:: What is being asked ::
Return verbatim the lines of the material below, beginning with the line that contains "Viewport: 1596px width, 474px" and stopping after the line that contains "click(x=1086, y=36)". Include both of those lines and no others.

:: The data ::
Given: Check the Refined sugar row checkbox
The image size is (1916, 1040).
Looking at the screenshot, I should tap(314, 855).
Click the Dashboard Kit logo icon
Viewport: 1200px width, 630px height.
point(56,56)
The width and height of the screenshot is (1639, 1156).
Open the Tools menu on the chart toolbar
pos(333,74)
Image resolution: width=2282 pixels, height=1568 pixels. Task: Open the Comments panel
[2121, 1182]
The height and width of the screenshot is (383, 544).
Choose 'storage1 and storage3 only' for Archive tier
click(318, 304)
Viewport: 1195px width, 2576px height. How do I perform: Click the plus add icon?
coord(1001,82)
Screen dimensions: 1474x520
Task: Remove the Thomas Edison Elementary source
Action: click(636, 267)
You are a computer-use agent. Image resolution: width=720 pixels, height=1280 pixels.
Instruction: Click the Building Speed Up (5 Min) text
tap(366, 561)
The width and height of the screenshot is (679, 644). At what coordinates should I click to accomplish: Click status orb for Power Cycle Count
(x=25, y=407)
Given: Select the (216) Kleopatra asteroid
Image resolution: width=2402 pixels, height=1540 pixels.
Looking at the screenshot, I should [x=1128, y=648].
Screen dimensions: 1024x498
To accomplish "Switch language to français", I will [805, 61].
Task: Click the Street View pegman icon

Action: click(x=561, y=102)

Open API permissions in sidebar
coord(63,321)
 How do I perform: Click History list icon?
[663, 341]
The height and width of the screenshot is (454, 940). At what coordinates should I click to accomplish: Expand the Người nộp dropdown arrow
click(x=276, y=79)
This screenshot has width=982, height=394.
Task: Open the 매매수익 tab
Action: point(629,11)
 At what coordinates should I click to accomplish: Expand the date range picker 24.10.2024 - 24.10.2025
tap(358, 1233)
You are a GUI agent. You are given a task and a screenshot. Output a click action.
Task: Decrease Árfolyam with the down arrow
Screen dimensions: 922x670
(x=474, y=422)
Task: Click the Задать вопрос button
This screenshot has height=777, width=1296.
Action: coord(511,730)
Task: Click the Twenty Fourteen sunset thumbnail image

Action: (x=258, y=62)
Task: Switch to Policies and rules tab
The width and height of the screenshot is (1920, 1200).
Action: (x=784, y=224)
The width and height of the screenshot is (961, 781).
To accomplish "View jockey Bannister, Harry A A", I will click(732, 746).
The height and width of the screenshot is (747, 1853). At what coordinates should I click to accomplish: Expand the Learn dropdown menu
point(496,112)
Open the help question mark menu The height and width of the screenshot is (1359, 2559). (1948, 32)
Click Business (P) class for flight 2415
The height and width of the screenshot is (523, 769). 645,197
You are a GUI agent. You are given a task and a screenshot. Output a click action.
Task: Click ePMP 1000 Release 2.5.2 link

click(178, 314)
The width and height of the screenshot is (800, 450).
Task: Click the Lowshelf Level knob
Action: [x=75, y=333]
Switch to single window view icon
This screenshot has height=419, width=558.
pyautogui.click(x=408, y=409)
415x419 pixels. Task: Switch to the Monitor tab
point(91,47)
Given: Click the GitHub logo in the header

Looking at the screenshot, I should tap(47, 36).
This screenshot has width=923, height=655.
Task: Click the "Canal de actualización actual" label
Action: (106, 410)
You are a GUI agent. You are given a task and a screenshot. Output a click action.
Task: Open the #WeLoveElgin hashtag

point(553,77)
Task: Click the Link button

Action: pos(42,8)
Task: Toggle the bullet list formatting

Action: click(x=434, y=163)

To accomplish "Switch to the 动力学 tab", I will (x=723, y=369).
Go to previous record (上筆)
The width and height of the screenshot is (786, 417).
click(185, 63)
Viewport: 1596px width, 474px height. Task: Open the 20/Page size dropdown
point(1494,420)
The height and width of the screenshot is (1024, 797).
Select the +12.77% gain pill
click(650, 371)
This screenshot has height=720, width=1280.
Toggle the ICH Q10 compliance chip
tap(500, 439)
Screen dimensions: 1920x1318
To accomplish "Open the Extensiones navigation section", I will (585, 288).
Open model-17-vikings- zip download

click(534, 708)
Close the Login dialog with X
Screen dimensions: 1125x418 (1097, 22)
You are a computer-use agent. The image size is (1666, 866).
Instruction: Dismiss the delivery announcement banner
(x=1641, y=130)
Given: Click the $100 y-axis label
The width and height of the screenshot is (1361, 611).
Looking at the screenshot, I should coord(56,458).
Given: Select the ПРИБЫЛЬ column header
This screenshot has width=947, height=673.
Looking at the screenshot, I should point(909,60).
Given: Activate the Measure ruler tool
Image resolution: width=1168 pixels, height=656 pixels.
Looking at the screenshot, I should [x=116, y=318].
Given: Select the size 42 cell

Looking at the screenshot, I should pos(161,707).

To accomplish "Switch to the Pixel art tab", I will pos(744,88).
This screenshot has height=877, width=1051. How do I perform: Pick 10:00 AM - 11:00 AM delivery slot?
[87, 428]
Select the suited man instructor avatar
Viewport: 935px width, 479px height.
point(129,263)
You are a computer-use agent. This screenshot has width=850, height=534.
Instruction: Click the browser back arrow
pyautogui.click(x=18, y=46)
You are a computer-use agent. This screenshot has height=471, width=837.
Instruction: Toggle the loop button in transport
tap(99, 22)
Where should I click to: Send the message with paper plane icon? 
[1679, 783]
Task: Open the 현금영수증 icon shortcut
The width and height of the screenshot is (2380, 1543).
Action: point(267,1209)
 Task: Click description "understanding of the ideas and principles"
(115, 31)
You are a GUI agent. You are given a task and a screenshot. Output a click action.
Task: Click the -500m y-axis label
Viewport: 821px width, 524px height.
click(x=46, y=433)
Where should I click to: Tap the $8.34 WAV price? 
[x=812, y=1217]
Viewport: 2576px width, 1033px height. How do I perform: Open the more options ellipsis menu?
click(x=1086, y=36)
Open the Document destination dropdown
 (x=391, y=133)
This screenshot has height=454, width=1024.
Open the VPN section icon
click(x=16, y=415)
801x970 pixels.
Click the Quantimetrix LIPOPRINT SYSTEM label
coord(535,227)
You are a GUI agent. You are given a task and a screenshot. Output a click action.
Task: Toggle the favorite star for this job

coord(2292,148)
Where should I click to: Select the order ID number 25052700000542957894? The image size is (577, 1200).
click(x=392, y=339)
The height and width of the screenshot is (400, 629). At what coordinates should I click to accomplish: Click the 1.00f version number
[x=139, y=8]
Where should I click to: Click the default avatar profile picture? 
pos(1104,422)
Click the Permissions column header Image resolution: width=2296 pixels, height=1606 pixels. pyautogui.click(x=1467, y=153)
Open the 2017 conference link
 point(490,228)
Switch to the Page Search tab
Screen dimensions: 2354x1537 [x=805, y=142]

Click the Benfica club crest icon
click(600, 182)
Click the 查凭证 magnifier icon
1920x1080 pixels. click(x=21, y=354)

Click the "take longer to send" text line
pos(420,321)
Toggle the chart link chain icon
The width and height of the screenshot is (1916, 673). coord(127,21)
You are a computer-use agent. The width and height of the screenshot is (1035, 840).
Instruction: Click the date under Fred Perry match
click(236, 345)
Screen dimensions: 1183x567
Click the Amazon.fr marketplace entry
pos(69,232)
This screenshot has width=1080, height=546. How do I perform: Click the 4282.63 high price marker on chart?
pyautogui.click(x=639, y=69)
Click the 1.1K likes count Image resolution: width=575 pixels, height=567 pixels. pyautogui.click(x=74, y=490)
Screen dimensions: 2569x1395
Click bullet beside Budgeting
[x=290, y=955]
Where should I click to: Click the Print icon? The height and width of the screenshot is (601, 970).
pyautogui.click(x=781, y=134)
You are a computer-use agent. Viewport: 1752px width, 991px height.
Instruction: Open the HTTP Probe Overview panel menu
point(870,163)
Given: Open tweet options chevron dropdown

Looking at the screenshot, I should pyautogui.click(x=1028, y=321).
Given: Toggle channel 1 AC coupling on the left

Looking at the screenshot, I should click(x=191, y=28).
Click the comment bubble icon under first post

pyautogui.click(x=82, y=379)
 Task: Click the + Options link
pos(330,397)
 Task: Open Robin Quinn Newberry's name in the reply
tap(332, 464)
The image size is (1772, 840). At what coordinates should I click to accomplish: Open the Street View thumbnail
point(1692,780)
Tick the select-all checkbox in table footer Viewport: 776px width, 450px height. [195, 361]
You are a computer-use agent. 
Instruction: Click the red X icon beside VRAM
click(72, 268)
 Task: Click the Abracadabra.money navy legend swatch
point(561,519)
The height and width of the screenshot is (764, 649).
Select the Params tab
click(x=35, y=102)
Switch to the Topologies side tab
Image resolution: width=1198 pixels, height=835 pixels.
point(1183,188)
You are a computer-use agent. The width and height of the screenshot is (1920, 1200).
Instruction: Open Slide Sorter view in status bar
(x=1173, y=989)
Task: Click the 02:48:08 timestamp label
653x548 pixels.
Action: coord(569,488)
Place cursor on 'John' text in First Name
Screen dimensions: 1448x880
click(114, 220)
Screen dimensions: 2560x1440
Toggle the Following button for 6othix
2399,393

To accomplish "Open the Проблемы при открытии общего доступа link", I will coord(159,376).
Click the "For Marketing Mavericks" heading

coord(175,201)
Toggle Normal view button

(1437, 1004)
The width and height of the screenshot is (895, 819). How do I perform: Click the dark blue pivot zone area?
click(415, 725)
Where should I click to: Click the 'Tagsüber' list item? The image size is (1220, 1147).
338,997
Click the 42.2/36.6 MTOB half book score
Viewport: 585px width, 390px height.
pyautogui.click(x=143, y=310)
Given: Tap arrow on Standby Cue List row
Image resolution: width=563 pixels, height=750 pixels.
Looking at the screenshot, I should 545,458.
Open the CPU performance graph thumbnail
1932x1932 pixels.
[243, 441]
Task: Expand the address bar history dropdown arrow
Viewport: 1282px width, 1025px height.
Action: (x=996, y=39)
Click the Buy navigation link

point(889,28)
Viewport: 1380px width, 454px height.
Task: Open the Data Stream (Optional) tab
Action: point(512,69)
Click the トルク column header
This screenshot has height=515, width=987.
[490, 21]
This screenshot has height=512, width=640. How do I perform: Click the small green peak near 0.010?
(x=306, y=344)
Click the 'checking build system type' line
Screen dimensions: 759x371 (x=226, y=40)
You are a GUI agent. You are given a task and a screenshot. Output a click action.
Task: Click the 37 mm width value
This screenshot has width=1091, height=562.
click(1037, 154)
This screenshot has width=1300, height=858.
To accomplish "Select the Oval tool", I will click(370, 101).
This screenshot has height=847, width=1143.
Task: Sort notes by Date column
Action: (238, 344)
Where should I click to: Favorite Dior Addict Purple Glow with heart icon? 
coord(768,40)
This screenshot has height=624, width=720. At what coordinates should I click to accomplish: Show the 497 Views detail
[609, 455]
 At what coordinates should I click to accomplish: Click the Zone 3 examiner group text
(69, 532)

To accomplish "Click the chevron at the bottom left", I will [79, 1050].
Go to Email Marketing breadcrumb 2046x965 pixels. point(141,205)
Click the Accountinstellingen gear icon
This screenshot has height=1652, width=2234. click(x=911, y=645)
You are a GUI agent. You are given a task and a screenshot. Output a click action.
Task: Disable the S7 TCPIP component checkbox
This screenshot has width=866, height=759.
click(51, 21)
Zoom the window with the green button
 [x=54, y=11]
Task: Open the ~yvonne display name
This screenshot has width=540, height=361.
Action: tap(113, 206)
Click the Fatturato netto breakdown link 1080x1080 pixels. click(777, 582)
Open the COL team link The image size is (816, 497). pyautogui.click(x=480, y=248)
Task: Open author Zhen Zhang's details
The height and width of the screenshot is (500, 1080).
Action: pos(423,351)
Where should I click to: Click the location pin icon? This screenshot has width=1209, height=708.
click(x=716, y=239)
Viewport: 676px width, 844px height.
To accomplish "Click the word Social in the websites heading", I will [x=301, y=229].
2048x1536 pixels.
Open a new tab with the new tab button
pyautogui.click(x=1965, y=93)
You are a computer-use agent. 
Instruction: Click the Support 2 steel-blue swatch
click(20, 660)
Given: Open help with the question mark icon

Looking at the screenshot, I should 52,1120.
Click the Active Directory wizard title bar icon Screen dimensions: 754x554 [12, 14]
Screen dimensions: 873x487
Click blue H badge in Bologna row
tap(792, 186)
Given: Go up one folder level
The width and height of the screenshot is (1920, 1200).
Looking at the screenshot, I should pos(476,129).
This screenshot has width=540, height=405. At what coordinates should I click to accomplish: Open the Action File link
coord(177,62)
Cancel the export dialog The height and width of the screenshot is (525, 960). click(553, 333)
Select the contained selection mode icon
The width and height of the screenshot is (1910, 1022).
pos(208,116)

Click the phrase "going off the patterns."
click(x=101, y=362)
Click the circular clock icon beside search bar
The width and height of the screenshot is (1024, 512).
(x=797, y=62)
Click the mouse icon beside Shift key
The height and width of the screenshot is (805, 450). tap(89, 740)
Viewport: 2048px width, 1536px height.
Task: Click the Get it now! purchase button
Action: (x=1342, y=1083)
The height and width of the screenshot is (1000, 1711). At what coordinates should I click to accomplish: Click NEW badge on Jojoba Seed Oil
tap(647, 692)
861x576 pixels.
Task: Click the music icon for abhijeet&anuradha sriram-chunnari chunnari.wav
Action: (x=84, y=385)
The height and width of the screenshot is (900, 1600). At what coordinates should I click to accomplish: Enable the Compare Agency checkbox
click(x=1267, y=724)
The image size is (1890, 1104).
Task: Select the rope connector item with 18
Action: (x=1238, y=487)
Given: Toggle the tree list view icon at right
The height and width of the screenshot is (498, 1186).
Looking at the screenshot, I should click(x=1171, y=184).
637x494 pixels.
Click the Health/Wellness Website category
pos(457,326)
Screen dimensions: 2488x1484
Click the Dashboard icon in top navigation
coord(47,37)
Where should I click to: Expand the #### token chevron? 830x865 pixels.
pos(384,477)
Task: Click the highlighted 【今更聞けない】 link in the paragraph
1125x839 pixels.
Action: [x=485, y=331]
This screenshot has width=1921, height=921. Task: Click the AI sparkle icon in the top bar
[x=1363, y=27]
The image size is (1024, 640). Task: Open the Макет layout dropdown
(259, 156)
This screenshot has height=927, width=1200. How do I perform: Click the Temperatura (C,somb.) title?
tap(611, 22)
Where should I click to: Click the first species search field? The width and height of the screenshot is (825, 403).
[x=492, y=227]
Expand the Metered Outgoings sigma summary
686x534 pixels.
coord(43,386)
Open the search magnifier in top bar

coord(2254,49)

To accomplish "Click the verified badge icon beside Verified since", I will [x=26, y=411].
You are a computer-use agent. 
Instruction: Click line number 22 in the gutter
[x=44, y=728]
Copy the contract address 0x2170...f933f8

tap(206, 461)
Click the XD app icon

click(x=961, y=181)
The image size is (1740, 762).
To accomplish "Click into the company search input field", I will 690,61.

:: Solution to this exercise ::
Viewport: 1596px width, 474px height. Task: Open the 20/Page size dropdown
point(1494,420)
The height and width of the screenshot is (1024, 797).
Select the +12.77% gain pill
click(650, 371)
This screenshot has height=720, width=1280.
Toggle the ICH Q10 compliance chip
tap(500, 439)
Screen dimensions: 1920x1318
To accomplish "Open the Extensiones navigation section", I will (585, 288).
Open model-17-vikings- zip download

click(534, 708)
Close the Login dialog with X
Screen dimensions: 1125x418 (1097, 22)
You are a computer-use agent. The image size is (1666, 866).
Instruction: Dismiss the delivery announcement banner
(x=1641, y=130)
Given: Click the $100 y-axis label
The width and height of the screenshot is (1361, 611).
Looking at the screenshot, I should coord(56,458).
Given: Select the ПРИБЫЛЬ column header
This screenshot has width=947, height=673.
Looking at the screenshot, I should point(909,60).
Given: Activate the Measure ruler tool
Image resolution: width=1168 pixels, height=656 pixels.
Looking at the screenshot, I should [x=116, y=318].
Given: Select the size 42 cell

Looking at the screenshot, I should pos(161,707).

To accomplish "Switch to the Pixel art tab", I will pos(744,88).
This screenshot has height=877, width=1051. How do I perform: Pick 10:00 AM - 11:00 AM delivery slot?
[87, 428]
Select the suited man instructor avatar
Viewport: 935px width, 479px height.
point(129,263)
You are a computer-use agent. This screenshot has width=850, height=534.
Instruction: Click the browser back arrow
pyautogui.click(x=18, y=46)
You are a computer-use agent. This screenshot has height=471, width=837.
Instruction: Toggle the loop button in transport
tap(99, 22)
Where should I click to: Send the message with paper plane icon? 
[1679, 783]
Task: Open the 현금영수증 icon shortcut
The width and height of the screenshot is (2380, 1543).
Action: point(267,1209)
 Task: Click description "understanding of the ideas and principles"
(115, 31)
You are a GUI agent. You are given a task and a screenshot. Output a click action.
Task: Click the -500m y-axis label
Viewport: 821px width, 524px height.
click(x=46, y=433)
Where should I click to: Tap the $8.34 WAV price? 
[x=812, y=1217]
Viewport: 2576px width, 1033px height. How do I perform: Open the more options ellipsis menu?
click(x=1086, y=36)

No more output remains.